In a past discussion I talked to him about how one of the important things to do was to diversify, as China has a lot of influence on the whole renewable sector (solar, batteries, etc.)
Needless to say, that's not a problem for him. For him to hope that batteries are the future is already a sure thing, without the slightest doubt.
Which means funding diverted from renewables to nuclear will prolong our fight against climate change.
False, we have 26 years to decarbonize, all the time it takes to build any number of nuclear power plants in any country in the world.
> Which means funding diverted from renewables to nuclear will prolong our fight against climate change.
We can say the same thing about renewables. Then come and tell me you are not ideological... Where is the mathematical certainty that batteries at scale will be available everywhere and for everyone by 2050? If you come from the future, prove it to me and I will agree with you.
Say 5 years for renewables.
This means that investing in nuclear will have 15 years of cumulative emissions before anything is curbed.

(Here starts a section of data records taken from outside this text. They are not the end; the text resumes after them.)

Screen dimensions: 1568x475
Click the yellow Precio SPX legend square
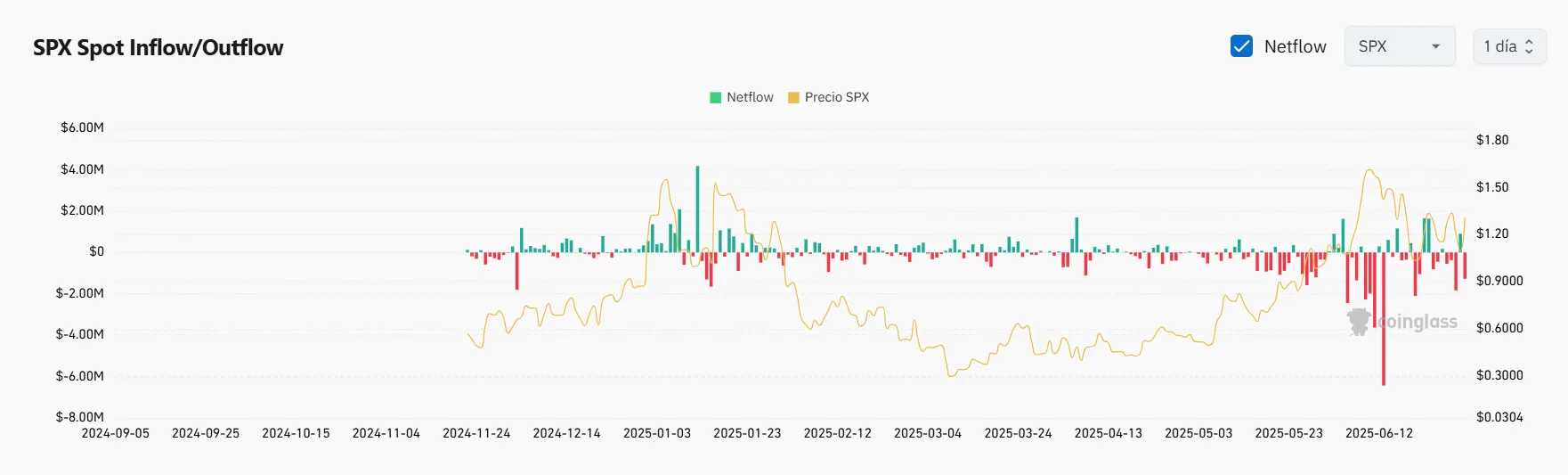point(793,97)
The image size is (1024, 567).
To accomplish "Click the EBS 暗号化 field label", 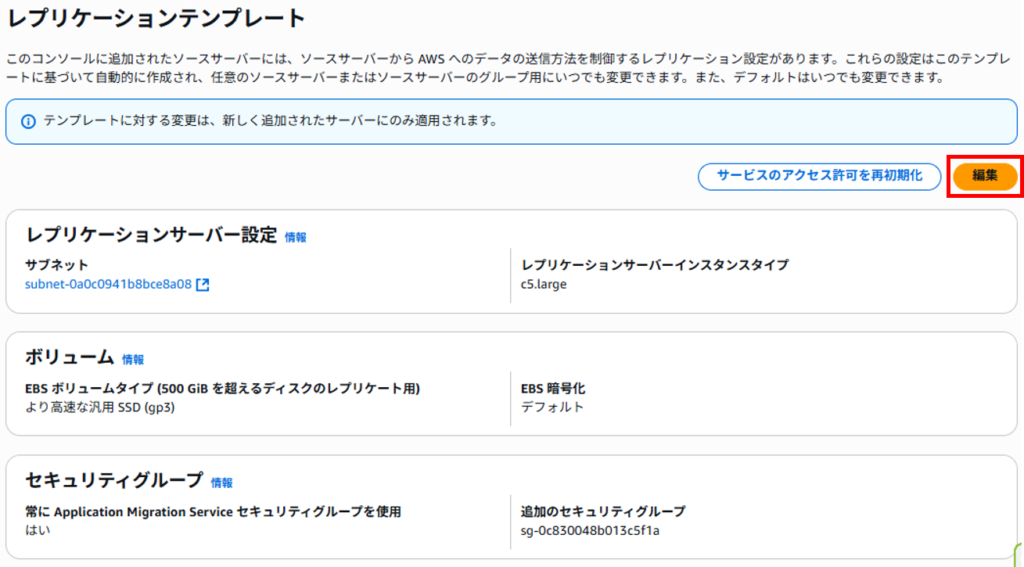I will pos(553,389).

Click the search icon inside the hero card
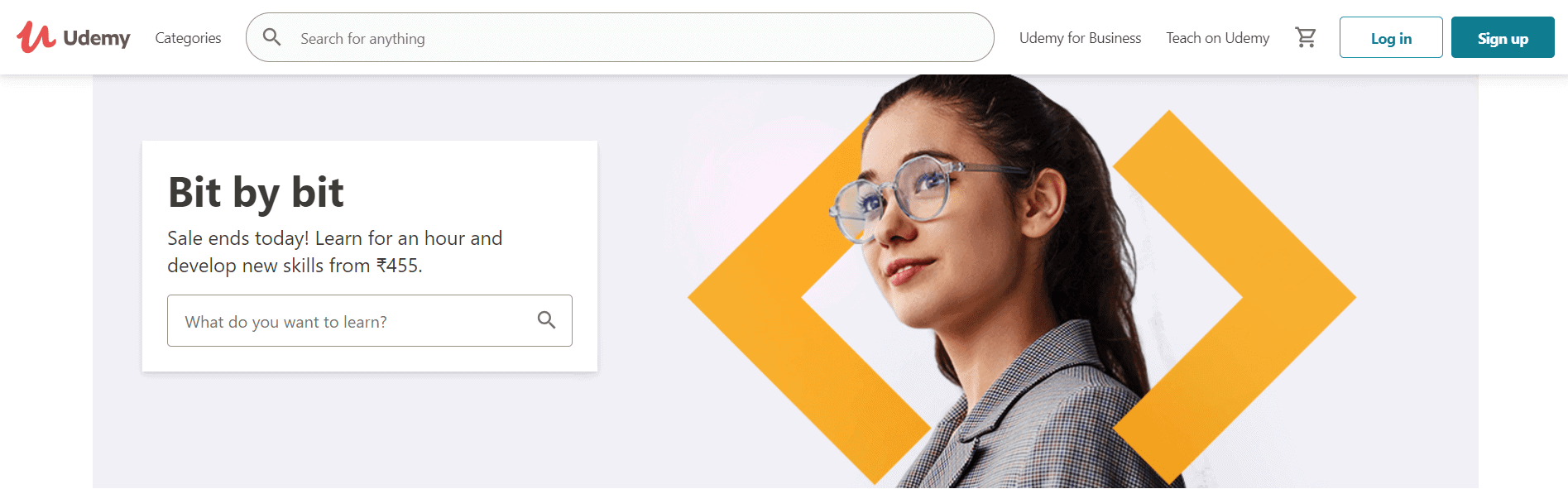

Meaning, even if the renewable options ends up solving only 80% of the problem it will take until somewhere 2080-90 for the “perfect” nuclear solution to have less cumulative emissions.
Even if renewables are completely unable to solve the entire problem we can invest in them and then in 2060 and still be ahead of nuclear power, and then choose it as the final solution.
Today it is simply lunacy proposed by the fossil fuel industry or people looking for the perfect solution rather than piecemeal solving the issue.